But you're screwed the rest of your life right?
What countries or places do this happen?


----------



## melusine3 (Jun 20, 2016)

Fishchris said:


> Other than not accepting any rides with ratings other than 4.91-4.99...
> 
> Call them ! That's it. Sounds simple, right ? And it is. Just call them right away every time.... Tell them you just wanted to make sure you were in the right place.
> 
> ...


I wish all new drivers would read this forum before they start.
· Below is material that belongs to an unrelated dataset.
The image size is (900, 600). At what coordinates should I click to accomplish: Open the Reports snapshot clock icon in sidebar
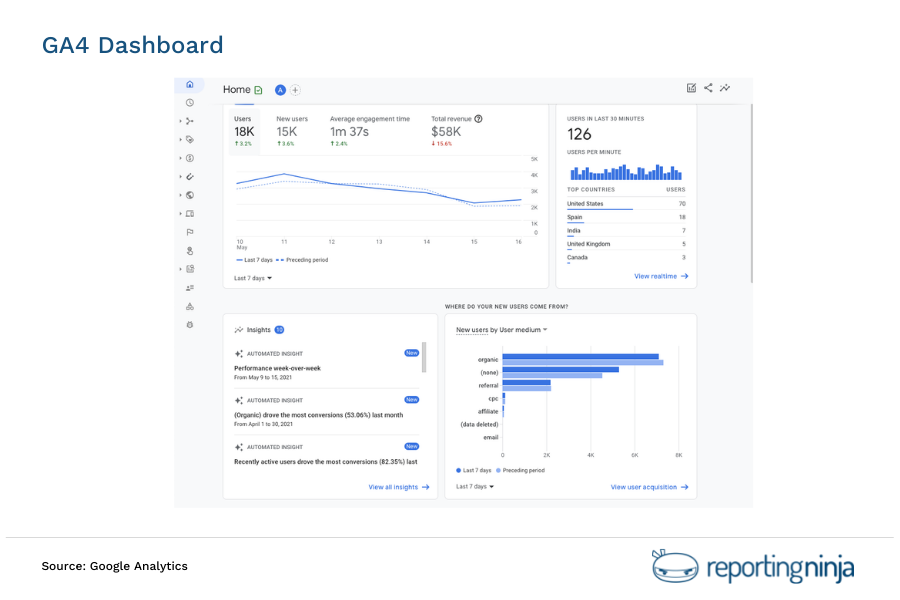(189, 102)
When I first started driving, a rider (in hindsight) must have ordered their ride from the BACK of the Chucky Cheese because the pin drop was behind CC at a book store. I arrived, waited, called them and the male that answered was obviously drunk and ... surly. Naive me, I drove to pick him up along with his baby mama and baby. They actually had a car seat (mama was fine) and as we drove along, surly was in the seat next to me. Their conversation went along the lines of who was being dropped off first and I acted like I wasn't listening. When we arrived at HER place, she booked out of the car with the kid, leaving surly to try to rip the thing out of my car almost breaking the plastic thingy. I immediately cancel and drive off. They called, I ignored, I turned off my app. UGH. These days, I hear something like that, I cancel. This is awesome advice.


----------



## melusine3 (Jun 20, 2016)

Ozzyoz said:


> What kind od car are you in? What colour? What plates? < That is what they ask me often in dumb or drunken ways.
> 
> I also had an angry drunk woman "WHERE THT BLEEP ARE YOU? MY BLEEPING FEET ArE HURTING. while I was only 2 blocks away from her.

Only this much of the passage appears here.